# start of THE DATA

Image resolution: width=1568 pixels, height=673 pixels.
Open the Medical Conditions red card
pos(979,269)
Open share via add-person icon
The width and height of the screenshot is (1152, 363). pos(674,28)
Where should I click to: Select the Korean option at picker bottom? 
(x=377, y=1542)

# end of THE DATA
# start of THE DATA

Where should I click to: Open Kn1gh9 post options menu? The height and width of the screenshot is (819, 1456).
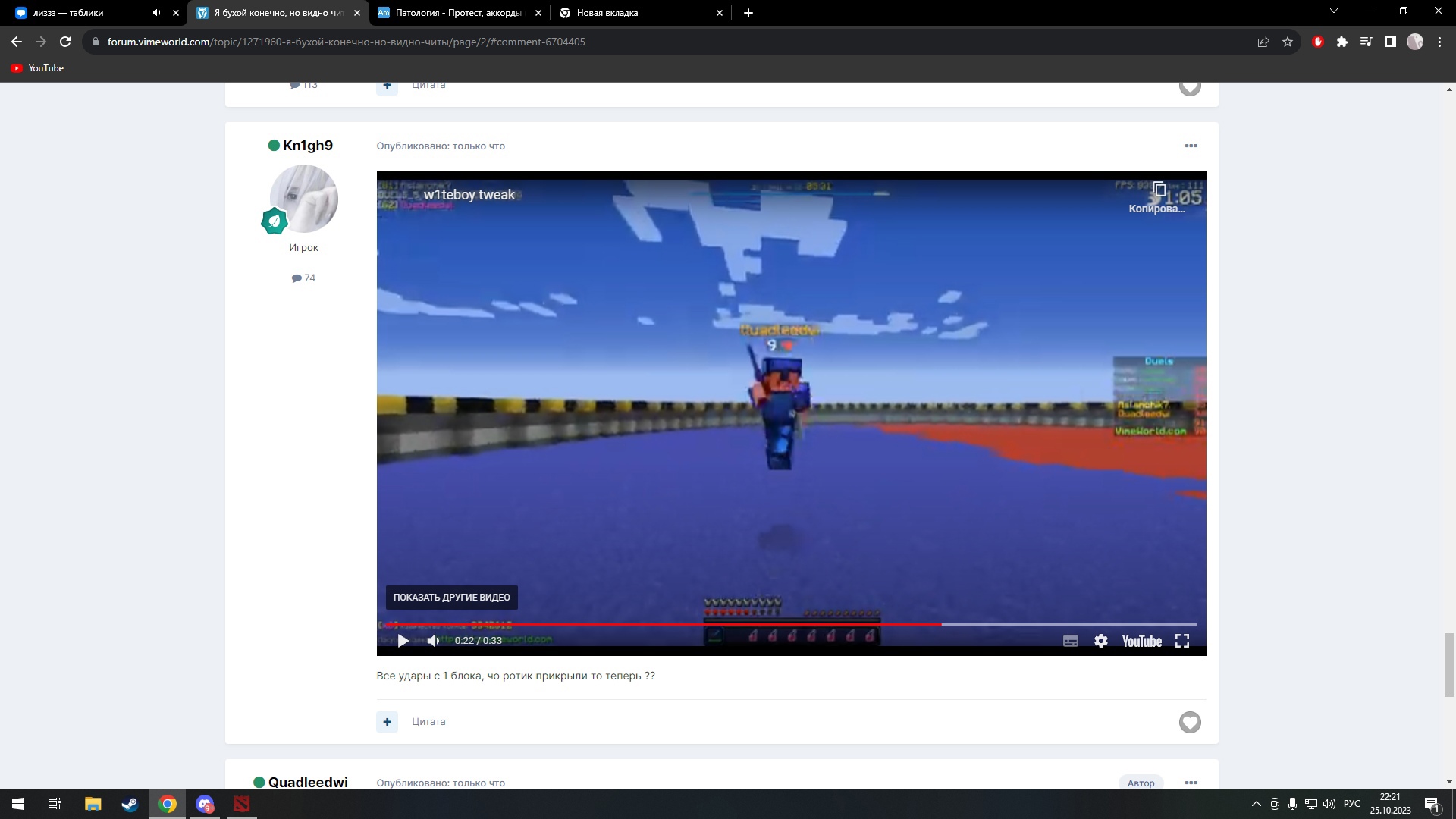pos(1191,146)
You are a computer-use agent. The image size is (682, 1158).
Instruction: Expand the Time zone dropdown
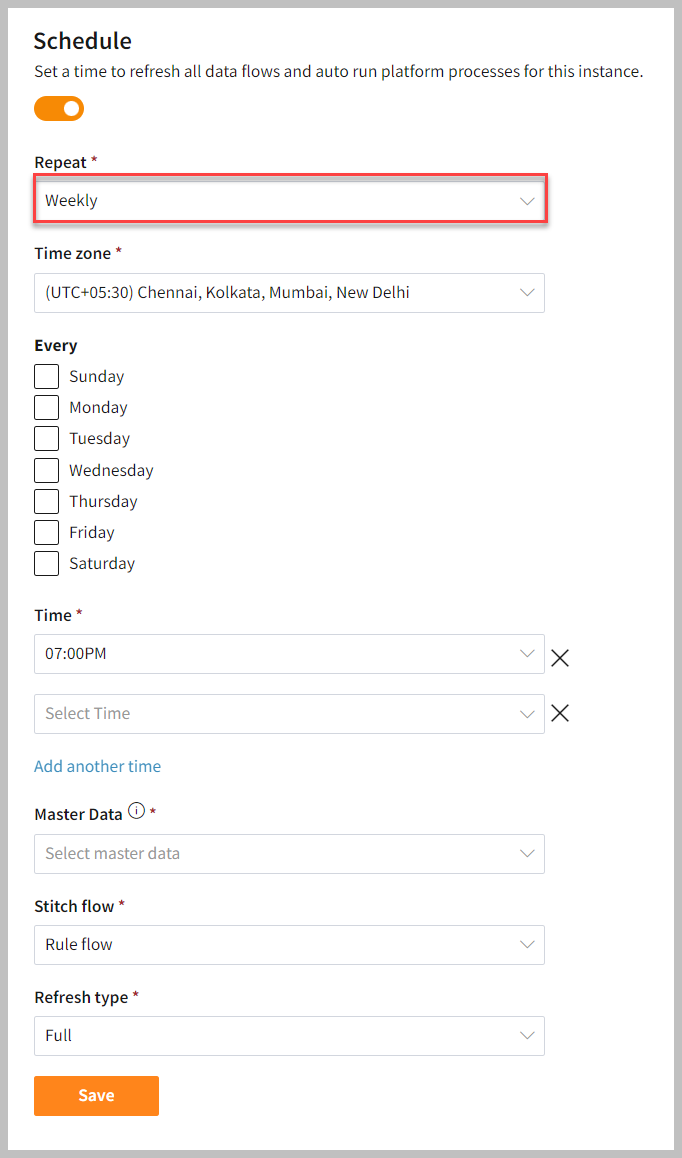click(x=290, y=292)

# end of THE DATA

# EXERCISE INSTRUCTIONS
Arrange the data from the line containing "Image resolution: width=1568" through the line containing "(x=377, y=1542)", both included, as a numbered list with blank lines omitted. Include only those lines.

# ANSWER IN FULL
1. Image resolution: width=1568 pixels, height=673 pixels.
2. Open the Medical Conditions red card
3. pos(979,269)
4. Open share via add-person icon
5. The width and height of the screenshot is (1152, 363). pos(674,28)
6. Where should I click to: Select the Korean option at picker bottom? 
7. (x=377, y=1542)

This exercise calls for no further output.